Conviene recordar la pieza Días indolentes donde un teléfono descolgado sobre una silla estimula nuestra curiosidad, nos incita a cogerlo y descubrir el mensaje que, repetido en bucle, invade nuestra conciencia produciendo un sentimiento de complicidad y confusión. Con Distopía doméstica lo que a priori parece un armonioso silbido de pájaros termina convertido en la combinación artificial de sonidos recreados con sintetizadores. Una atención minuciosa nos lleva a descubrir esa irrealidad donde la naturaleza aparece domesticada, desmitificada. Así, las palabras se cuelan en el imaginario de Juan López para acompañar al objeto, para subrayar su carácter presencial más allá de la sala de exposiciones, para definir un contexto. Por ejemplo, si seguimos a Gustave Flaubert descubrimos en sus palabras una extraordinaria puntería al afirmar que “la infinita estupidez de las masas me vuelve indulgente para con las individualidades, por muy odiosas que lleguen a resultar”. Sentencia que no podría ser más pertinente para reflexionar sobre estas cosas de la crisis, los delitos y faltas de unos cuantos que infectan todo aquello que tocan. Desmoronan el sistema. Y el arte. A propósito del arte, decía Rancière en El espectador emancipado: “Lo político en el arte no radica en aplicar un modelo representacional que promueve una determinada lógica identitaria sino en fisurar cualquier programatismo de la identidad y de la semejanza: en introducir entre la obra y el espectador la paradoja de lo inanticipado, de lo no garantizado, de lo que altere las maneras de ver, de sentir, y de decir”.

 

Encontramos mucho de las reflexiones de estos pensadores en las creaciones de Juan López, que emplea fragmentos de texto para introducir obras como Mantra o Lo político en el arte. El artista se posiciona, encuentra en el arte una vía de escape, de análisis. Admite que hay solución, que debe haberla.

 

Al margen de la argumentación teórica, advertimos en la obra de Juan López un acercamiento a la poética de lo cotidiano, al objet trouvé, a la valoración de la ruina como consecuencia del paso del tiempo. En este sentido, podríamos hablar de anacronismo para referirnos a un estadio de fusión entre pasado, presente y futuro, donde elementos próximos al carácter de reliquia (teléfonos antiguos, objetos desechados…) se combinan con las nuevas tecnologías incrementando la carga simbólica de sus instalaciones. Nace entonces un espacio paralelo surgido de esa ambigüedad consciente, se suceden las dudas frente a la realidad; la pieza nos advierte del engaño, dialoga. Sería interesante acercarnos, por ejemplo, a There is no path to follow, una perfecta combinación de estilos que incluye técnica gráfica, material eléctrico y elementos naturales como el humus. Ante los ojos todo está en orden. Se respetan la composición y el interés estético, la musicalidad surge del misterio como en las evocadoras imágenes de Christian Boltanski o en los extraños experimentos surrealistas.

 

La idea de repetición aparece transferida en el papel a modo de serigrafía, incidiendo nuevamente en el cuestionamiento de obra única y múltiple que conduce a la sospecha de la colectividad.
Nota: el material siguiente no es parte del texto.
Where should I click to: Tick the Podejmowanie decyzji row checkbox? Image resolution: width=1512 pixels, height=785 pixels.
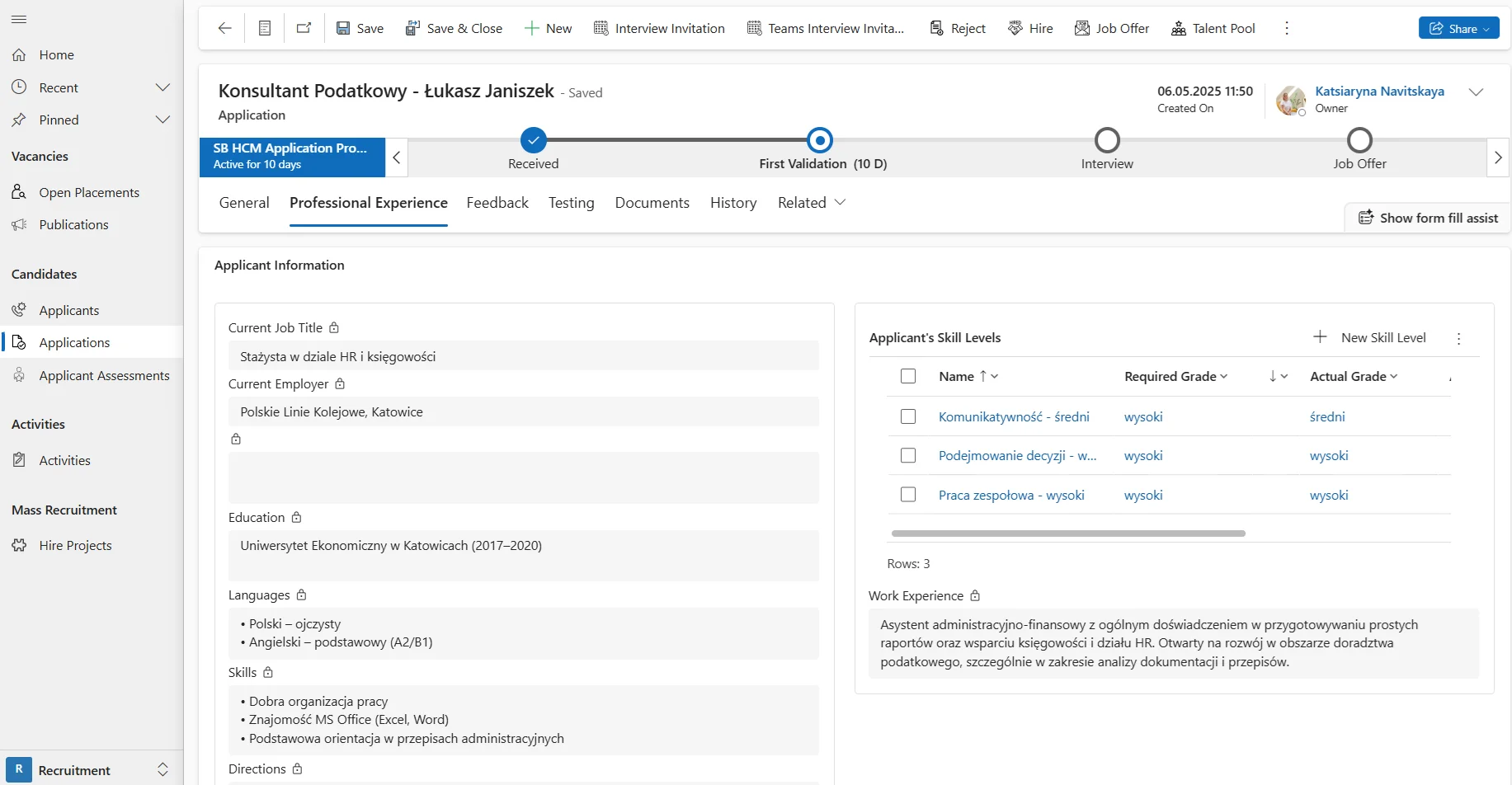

Por otra parte está el sonido, a veces extraído directamente del medio y otras tratado digitalmente. Juan López lo aplica en sus piezas estimulando la capacidad sensorial de quien observa, nos propone una relación directa con la música incluyendo citas o juega al despiste introduciendo como naturales sonidos creados digitalmente.

 

Es el turno de mirar, actuar, escuchar y decidir. La experiencia se traslada hacia el espectador en un intento por reivindicar su papel activo, nuestro papel activo. Si John Ashbery proponía “decir algo en defensa de estos días indolentes, cada uno de los cuales destila su gota de veneno hasta llenar la copa: decir algo en su defensa porque no podemos escapar de ellos”; por su parte Juan López nos anima a destapar la parálisis de un ritmo aletargado y conformista, a encontrar en el arte el mecanismo de defensa que motive nuevas alternativas.